What did @diagofit.daily1 actually say?
The creator describes injecting "300mg of test" (testosterone enanthate) and promises a cascade of effects starting within 72 hours: morning erections returning "like you're 16 again," food tasting better, music hitting harder, and strength gains appearing by week two. By the end, they frame going on testosterone as "unlocking potential" rather than cheating, while openly admitting they'd lie about it and say it's "just creatine and sleep." The whole pitch lands somewhere between a locker room testimonial and a conversion story.
A few things worth flagging immediately: 300mg per week is not a standard therapeutic dose for hypogonadism. Clinical TRT protocols typically range from 75mg to 200mg weekly, depending on the individual and the prescribing physician. What this video describes is closer to a performance-enhancing cycle than replacement therapy. That distinction matters a lot, legally and medically.
Does the science back this up?
Some of it, yes. Testosterone does produce measurable effects on libido, mood, and muscle protein synthesis. But the timeline the creator describes is almost certainly exaggerated. Day three morning erections and enhanced sensory perception are not well-supported by pharmacokinetic data.
Testosterone enanthate has a half-life of approximately 4.5 days. Peak serum levels after a single injection occur around 24-72 hours, but meaningful hormonal changes in tissue, particularly in androgen-sensitive neurons and musculature, take longer to manifest. A study by Bhasin et al. (2001, New England Journal of Medicine) found that dose-dependent increases in muscle mass and strength required several weeks of sustained elevation, not days. The libido effects are real but tend to emerge over one to three weeks, not overnight. Snyder et al. (2016, NEJM) documented improvements in sexual function in older men on testosterone, but again, across weeks.
The sensory claims, food tasting better and music hitting harder, have no robust clinical backing. These read more like placebo response or the psychological effect of believing you've "unlocked" something.
What did they get wrong (or right)?
Credit where it's due: testosterone does improve recovery, libido, and strength output in men with low or low-normal testosterone. That part is not fiction. The pump and recovery claims have real mechanisms behind them. Testosterone increases red blood cell production and nitrogen retention, both of which affect training performance. Griggs et al. (1989, Journal of Applied Physiology) documented significant increases in muscle protein synthesis with supraphysiologic testosterone administration.
But here's where the video gets genuinely irresponsible. It presents 300mg as a casual first-pin baseline with no mention of:
- Estrogen conversion. At supraphysiologic doses, aromatization into estradiol increases significantly, raising risks of gynecomastia, water retention, and mood instability.
- Cardiovascular risk. Baggish et al. (2017, Circulation) found that long-term anabolic steroid use is associated with left ventricular dysfunction and reduced coronary flow reserve.
- Suppression of endogenous testosterone. Exogenous testosterone suppresses the hypothalamic-pituitary-gonadal axis. Coming off without a structured protocol can leave someone with severely suppressed natural production.
- The legality of unsupervised use. Testosterone is a Schedule III controlled substance in the United States.

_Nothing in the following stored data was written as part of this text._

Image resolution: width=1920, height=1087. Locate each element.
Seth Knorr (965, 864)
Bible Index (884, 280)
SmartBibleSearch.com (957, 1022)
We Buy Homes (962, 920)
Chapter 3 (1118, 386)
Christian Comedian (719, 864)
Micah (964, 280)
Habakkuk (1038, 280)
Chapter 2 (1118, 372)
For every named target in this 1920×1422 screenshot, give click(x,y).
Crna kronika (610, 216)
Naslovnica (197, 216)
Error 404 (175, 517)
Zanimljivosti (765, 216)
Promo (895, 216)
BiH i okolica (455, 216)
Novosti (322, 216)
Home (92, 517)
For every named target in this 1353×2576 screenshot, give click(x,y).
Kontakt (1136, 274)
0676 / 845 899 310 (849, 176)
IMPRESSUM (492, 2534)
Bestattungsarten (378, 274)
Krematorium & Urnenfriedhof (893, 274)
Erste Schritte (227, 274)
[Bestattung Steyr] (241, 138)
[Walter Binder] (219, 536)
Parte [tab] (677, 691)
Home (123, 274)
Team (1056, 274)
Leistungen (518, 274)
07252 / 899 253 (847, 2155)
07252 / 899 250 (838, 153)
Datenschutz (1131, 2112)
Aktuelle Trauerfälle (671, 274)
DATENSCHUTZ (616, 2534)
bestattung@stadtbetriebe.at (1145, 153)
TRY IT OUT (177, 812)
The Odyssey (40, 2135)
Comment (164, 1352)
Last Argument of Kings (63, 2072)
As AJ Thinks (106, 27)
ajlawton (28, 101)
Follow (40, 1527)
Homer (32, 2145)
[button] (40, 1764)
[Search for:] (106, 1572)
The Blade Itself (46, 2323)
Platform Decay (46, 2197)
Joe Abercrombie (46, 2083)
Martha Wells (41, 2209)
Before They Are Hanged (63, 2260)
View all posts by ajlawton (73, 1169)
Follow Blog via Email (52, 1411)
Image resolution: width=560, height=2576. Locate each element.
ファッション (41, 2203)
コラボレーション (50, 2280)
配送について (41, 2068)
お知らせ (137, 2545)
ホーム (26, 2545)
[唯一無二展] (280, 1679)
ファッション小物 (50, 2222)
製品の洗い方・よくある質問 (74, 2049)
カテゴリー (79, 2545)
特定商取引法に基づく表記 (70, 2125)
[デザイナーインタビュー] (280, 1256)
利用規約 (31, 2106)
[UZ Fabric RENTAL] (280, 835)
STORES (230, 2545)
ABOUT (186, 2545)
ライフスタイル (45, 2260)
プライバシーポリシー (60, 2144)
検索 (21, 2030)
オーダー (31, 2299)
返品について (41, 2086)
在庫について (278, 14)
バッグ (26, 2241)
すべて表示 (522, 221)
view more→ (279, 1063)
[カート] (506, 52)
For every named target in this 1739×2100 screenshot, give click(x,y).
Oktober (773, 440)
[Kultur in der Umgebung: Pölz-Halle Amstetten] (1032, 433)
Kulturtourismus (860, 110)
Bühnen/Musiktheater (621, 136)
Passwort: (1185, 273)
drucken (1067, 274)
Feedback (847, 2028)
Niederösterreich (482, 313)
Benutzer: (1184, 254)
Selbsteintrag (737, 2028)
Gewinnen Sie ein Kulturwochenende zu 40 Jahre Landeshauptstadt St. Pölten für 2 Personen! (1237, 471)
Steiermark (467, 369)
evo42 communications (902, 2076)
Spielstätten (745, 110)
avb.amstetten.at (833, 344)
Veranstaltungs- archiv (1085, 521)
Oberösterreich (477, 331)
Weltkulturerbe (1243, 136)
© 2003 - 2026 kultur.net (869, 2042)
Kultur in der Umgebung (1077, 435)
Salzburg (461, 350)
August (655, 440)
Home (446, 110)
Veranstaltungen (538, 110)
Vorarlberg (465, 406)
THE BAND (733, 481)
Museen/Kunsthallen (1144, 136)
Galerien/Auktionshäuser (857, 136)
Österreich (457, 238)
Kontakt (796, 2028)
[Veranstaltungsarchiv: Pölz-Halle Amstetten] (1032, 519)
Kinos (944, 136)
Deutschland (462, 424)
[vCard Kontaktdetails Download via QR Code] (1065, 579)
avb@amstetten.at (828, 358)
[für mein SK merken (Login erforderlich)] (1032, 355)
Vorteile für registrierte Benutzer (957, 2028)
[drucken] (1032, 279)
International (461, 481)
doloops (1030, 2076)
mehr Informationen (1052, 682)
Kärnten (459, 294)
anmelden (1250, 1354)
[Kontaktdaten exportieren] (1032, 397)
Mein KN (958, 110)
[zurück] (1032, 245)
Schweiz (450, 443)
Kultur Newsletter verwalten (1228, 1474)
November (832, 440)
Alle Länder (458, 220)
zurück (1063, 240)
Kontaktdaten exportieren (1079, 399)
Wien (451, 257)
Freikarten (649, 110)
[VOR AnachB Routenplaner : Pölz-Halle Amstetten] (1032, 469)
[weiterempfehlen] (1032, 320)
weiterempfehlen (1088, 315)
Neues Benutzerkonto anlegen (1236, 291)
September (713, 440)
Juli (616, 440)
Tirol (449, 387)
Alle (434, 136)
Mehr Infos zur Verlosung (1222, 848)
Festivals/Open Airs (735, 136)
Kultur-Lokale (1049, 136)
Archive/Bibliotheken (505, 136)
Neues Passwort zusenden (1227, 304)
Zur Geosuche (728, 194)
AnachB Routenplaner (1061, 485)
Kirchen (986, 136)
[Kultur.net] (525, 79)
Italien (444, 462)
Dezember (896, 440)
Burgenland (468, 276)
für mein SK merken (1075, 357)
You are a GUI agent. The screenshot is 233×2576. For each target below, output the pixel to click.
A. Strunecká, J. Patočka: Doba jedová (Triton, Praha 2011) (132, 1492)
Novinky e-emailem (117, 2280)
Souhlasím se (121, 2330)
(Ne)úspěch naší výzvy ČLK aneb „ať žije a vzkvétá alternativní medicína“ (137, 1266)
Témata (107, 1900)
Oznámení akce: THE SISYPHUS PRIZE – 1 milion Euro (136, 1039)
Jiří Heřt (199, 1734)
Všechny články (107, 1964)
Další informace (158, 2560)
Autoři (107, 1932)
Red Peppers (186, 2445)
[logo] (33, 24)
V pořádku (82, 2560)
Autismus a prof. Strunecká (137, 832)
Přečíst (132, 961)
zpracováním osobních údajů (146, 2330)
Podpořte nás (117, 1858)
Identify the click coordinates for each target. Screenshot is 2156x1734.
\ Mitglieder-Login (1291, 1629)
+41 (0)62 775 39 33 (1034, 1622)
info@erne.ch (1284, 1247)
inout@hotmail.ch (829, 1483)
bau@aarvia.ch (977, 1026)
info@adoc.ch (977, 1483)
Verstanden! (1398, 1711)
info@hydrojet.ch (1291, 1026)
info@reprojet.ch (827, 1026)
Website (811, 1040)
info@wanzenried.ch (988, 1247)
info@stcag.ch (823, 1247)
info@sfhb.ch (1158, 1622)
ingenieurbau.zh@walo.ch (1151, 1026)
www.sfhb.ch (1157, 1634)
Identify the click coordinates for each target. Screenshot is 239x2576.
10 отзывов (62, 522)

And the part where the creator says "you'll lie" and call it "creatine and sleep"? That's not edgy honesty. That's normalizing deception about controlled substance use to a likely young, impressionable audience.
What should you actually know?
Testosterone therapy, when medically indicated and properly supervised, is legitimate medicine. But what this video describes is not TRT. It's a supraphysiologic cycle framed as a lifestyle upgrade with zero discussion of monitoring, bloodwork, or side effects.
If you are experiencing symptoms of low testosterone, such as fatigue, low libido, or decreased muscle mass, that warrants a conversation with a licensed physician and a full hormonal panel, not a TikTok protocol. A real clinical workup will check total testosterone, free testosterone, LH, FSH, estradiol, hematocrit, and PSA before anything is prescribed.
The "no going back" framing is also worth scrutinizing. Dependence on exogenous testosterone is real. Once the HPG axis is suppressed, restoring natural production takes time and sometimes fails. That is not a minor footnote. It is a core risk that any honest discussion of testosterone use has to include.
The gym gains are real. The risks are also real. A 180,000-view video that skips the second half of that sentence is doing its audience a disservice.